O que pode parecer exagero o médico sanitarista retira de uma das últimas declaração de Juan Domingo Perón.

“Em 1974, 60 dias antes de morrer, Perón disse duas coisas. Uma é que o mundo se dividiria em blocos continentais, já que os Estados-nação eram frágeis para resistir no embate com o imperialismo. E a segunda foi que a Argentina era o país dos alimentos, da água doce e dos recursos fósseis e minerais. Quando ele disse ‘água doce’, eu, que era jovem, não podia acreditar. Nós, falando de revolução, e ele falando de água doce. No entanto, veja hoje, 46 anos depois, a água doce é cotada no mercado de Chicago e a Pfizer, quando veio à Argentina, pediu justamente os recursos naturais como respaldo para a compra de vacinas.”

Um Estado dentro do Estado

Outro integrante da 6ª Marcha pela Soberania, Carlos Fallon, é membro da Fundação Interativa para Promover a Cultura da Água (FIPCA), e destaca a importância da defesa de soberania dos países da região. “Há mais de 200 anos querem a Patagônia. São os chamados recursos naturais, nossos bens comuns, que estão na mira: lítio, petróleo, gás, ouro, prata, água. O conjunto cidadão deve se conscientizar dessa situação e exigir atuação dos governantes”, aponta.

A FIPCA solicitou um habeas corpus para proteger a integridade das pessoas que foram reprimidas durante a marcha.
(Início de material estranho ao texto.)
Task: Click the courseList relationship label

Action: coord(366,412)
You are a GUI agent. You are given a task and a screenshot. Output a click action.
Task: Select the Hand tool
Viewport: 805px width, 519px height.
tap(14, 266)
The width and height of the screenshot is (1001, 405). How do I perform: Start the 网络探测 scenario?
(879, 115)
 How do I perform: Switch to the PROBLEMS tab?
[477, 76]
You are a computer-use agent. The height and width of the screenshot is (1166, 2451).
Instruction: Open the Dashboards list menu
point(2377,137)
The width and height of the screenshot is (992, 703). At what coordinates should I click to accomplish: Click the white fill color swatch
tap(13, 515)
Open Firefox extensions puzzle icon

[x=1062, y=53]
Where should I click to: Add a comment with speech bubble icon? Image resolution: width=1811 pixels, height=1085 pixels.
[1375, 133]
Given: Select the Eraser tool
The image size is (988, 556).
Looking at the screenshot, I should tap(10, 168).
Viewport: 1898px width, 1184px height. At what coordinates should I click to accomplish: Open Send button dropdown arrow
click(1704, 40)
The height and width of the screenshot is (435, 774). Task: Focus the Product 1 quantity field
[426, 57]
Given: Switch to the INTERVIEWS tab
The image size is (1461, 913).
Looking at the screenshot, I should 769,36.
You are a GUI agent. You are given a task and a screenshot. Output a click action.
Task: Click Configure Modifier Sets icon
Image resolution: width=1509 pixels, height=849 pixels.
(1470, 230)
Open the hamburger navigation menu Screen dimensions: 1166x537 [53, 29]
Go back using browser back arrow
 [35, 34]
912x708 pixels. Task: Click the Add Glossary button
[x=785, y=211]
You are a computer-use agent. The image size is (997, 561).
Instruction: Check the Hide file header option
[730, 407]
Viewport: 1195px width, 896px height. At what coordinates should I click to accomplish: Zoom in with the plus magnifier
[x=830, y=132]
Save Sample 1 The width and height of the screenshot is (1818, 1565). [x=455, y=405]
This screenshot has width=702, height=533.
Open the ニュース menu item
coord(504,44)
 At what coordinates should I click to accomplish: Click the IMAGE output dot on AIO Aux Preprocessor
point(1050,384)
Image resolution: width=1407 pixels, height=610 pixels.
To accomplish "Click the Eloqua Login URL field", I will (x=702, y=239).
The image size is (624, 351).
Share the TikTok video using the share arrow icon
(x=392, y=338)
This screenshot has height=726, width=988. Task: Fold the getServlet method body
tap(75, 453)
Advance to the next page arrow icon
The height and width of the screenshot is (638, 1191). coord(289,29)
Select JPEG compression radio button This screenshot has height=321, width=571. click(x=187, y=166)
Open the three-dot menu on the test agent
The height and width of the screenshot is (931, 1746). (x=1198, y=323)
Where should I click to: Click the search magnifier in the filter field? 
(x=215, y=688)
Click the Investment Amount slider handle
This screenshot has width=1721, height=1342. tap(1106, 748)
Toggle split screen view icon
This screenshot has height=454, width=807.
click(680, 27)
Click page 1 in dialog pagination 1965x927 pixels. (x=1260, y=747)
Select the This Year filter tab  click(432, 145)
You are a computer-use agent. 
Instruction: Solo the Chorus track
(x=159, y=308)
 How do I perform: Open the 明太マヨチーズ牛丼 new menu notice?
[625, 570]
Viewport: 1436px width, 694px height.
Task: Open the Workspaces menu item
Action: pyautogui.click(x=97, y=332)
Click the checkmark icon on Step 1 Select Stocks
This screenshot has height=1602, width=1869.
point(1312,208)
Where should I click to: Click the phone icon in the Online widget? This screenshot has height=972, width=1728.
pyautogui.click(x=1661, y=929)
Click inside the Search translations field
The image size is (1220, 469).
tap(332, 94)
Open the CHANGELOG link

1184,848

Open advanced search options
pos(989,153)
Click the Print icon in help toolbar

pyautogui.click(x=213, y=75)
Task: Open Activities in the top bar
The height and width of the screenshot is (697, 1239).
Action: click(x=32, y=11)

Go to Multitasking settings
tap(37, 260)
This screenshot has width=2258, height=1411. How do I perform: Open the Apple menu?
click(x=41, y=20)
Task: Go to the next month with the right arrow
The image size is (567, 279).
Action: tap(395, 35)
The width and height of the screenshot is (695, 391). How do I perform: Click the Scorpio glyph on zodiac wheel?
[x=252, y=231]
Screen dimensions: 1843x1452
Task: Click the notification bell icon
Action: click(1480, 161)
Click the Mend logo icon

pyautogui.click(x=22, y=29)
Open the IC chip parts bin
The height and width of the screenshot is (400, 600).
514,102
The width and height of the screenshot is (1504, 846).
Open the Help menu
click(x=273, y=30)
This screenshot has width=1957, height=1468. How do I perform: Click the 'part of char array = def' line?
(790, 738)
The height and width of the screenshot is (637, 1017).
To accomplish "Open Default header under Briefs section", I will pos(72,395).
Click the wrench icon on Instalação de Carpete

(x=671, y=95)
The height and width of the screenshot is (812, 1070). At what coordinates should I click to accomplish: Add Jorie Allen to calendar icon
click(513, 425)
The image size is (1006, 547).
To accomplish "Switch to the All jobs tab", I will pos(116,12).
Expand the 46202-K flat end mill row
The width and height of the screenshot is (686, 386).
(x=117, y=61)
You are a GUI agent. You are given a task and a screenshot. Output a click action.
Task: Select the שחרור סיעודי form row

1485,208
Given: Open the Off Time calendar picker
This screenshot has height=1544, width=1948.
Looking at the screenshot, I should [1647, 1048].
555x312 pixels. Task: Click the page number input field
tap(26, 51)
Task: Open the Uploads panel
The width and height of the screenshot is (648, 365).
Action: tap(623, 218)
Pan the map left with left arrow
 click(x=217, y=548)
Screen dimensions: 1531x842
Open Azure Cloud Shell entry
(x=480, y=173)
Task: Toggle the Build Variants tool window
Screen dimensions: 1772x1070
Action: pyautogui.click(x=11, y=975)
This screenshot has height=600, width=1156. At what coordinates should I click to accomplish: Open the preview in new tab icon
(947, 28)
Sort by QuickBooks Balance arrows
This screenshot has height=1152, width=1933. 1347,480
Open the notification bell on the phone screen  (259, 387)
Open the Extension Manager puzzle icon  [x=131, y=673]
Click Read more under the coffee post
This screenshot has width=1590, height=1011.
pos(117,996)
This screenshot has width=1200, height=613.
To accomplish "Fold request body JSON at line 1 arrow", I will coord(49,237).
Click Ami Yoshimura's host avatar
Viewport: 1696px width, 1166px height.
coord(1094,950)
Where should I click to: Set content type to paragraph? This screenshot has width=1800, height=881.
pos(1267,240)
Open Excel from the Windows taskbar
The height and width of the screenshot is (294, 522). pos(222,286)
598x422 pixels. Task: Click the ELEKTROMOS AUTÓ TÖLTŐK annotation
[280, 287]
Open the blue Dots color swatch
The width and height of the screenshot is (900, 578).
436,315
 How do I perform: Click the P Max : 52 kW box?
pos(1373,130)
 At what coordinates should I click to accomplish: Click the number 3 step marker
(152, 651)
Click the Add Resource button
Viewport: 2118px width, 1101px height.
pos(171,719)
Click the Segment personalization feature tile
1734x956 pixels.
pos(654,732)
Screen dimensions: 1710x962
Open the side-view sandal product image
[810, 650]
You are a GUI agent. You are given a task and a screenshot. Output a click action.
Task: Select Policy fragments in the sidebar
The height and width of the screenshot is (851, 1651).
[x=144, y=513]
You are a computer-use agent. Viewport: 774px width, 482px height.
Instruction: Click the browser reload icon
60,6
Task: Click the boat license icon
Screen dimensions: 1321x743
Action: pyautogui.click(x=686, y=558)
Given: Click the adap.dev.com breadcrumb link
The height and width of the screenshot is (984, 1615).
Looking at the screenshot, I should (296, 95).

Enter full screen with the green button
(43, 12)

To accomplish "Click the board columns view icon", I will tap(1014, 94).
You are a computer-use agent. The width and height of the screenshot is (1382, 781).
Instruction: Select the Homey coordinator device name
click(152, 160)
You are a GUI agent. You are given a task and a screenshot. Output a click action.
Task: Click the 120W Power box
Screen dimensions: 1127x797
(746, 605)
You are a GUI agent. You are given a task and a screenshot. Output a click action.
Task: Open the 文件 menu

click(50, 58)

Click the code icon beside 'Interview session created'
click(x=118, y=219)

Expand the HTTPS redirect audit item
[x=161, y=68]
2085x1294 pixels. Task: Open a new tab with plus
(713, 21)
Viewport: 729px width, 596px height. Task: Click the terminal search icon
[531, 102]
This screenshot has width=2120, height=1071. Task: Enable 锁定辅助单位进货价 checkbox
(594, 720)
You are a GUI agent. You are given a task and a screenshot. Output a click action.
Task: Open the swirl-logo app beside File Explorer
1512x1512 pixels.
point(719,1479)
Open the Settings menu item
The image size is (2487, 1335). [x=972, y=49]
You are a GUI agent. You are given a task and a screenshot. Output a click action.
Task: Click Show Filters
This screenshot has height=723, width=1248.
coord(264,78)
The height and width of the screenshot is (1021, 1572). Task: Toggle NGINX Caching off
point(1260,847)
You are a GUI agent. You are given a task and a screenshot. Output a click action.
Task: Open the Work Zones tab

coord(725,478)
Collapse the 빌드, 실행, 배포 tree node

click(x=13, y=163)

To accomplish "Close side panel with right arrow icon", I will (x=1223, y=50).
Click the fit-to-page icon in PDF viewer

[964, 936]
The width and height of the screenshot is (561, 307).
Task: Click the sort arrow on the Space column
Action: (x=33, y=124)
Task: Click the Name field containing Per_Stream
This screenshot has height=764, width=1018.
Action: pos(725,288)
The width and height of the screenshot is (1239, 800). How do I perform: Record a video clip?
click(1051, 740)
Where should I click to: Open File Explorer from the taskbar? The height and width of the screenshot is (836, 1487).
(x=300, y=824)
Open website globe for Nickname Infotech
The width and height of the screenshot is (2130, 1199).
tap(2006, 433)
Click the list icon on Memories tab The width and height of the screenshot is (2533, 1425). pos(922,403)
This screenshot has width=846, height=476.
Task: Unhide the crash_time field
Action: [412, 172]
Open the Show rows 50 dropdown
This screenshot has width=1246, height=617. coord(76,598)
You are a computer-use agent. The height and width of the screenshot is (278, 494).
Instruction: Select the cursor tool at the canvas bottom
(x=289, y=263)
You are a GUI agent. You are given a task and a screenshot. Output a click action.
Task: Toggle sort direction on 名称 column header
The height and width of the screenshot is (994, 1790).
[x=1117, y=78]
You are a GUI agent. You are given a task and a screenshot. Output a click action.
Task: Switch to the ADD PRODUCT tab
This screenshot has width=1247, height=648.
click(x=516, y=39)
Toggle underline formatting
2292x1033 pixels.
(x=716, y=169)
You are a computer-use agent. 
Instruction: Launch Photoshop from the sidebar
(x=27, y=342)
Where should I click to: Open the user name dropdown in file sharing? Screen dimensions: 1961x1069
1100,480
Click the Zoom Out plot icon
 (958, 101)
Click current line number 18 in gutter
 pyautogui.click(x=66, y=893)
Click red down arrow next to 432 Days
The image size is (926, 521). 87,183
A Justiça negou o pedido, apesar de ter emitido a ordem para o resgate em helicóptero a Rachid.

“É um Estado cooptado. A juíza que sentenciou pela abertura do caminho ao Lago Escondido foi despedida, de uma forma terrível. O chefe de polícia de Río Negro não faz caso às demandas e protege a zona. O prefeito de El Bolsón, Bruno Pogliano, é contador da empresa de Lewis”, enumera.

“É um entrave britânico. Além do Lago Escondido, Lewis tem o Paralelo 42, em Playa Dorada, onde funciona um aeroporto privado com as mesmas dimensões do Aeroparque Jorge Newbery. Não se sabe o que sai e o que entra aí, está próximo das ilhas Malvinas. Há um tema geopolítico estratégico Como súdito da Coroa Britânica, Lewis mantém essa propriedade”, alerta. “Em qualquer momento, podemos ter que mostrar passaporte para passar pelo Paralelo 42.”

Com a visibilidade da 6ª Marcha ao Lago Soberano, os ativistas planejam uma nova jornada na primavera.